On November 2, 2021, an announcement was made that a testing company called PSI Services acquired HiSET. PSI focuses on workforce and career development assessments. At that time, PSI hired the entire HiSET team to continue servicing HiSET students around the country. The transition could take up to a year to complete. If murmurings of the sale were happening in 2021, and it is reasonable to assume it was, then this could be the biggest reason for ETS not pushing to stay in Texas. The unfortunate thing is that the few HiSET supporters from 2017-2021 feel burned by HiSET's leaving. We have heard from many programs in the community that even if HiSET returns in the future, they cannot trust that this will happen again when the going gets tough. In our communications with HiSET's administration, they indicate they are hopeful they can return to Texas, but when that could be is yet to be determined.

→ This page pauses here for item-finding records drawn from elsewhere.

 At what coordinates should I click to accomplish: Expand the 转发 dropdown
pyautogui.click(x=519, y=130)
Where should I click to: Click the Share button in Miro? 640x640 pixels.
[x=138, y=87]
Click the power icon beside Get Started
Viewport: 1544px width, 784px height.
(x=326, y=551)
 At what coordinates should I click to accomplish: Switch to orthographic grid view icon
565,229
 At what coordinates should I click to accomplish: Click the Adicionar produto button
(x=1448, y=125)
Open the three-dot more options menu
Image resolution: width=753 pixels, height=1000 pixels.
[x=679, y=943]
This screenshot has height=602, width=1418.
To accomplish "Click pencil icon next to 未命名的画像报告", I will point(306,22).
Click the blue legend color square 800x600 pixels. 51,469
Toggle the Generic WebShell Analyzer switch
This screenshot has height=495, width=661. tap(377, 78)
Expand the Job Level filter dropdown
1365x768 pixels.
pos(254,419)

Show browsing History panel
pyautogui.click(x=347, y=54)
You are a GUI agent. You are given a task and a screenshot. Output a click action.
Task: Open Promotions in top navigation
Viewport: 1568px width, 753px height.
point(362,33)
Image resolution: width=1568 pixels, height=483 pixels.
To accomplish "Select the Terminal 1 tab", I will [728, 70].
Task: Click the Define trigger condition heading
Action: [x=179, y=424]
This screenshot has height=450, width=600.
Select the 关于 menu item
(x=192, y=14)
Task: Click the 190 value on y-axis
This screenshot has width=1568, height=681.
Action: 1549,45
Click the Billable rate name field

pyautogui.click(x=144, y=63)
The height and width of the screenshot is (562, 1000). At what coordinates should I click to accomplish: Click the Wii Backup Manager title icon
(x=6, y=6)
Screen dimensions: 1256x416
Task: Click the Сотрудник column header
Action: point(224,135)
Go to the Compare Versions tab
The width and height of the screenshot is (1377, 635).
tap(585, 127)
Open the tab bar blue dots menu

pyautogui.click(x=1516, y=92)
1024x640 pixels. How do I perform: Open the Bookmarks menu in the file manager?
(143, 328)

The Tarrant Literacy Coalition will continue to fight for HSE test choice in the state; because choice matters. Choice builds ownership in learning. Choice emboldens true differentiation. Choice allows learners to display their skills in the way that best represents their knowledge. And choice + agency = learning. The fight is arduous, as the response to our calls for support is tepid at best; however, the fight is critical to the future of our state.
All links in this article, as well as a recorded version of the "Autopsy to Advocacy" presentation can be found at https://tinyurl.com/EdOpPt4
*The exception is 2013, before the GED exam changed, updating content and delivery and nullifying any partially completed test results.
** The exception here is the start of the pandemic in 2020. ETS HiSET's 'business decision' line was in the context of ETS being a nonprofit organization, and all nonprofits were significantly negatively affected by the pandemic. The justification was a reduction of overall services, focusing inwardly and strengthening markets on the cusp of success or failure. Texas, it would seem, was clearly in the failure column.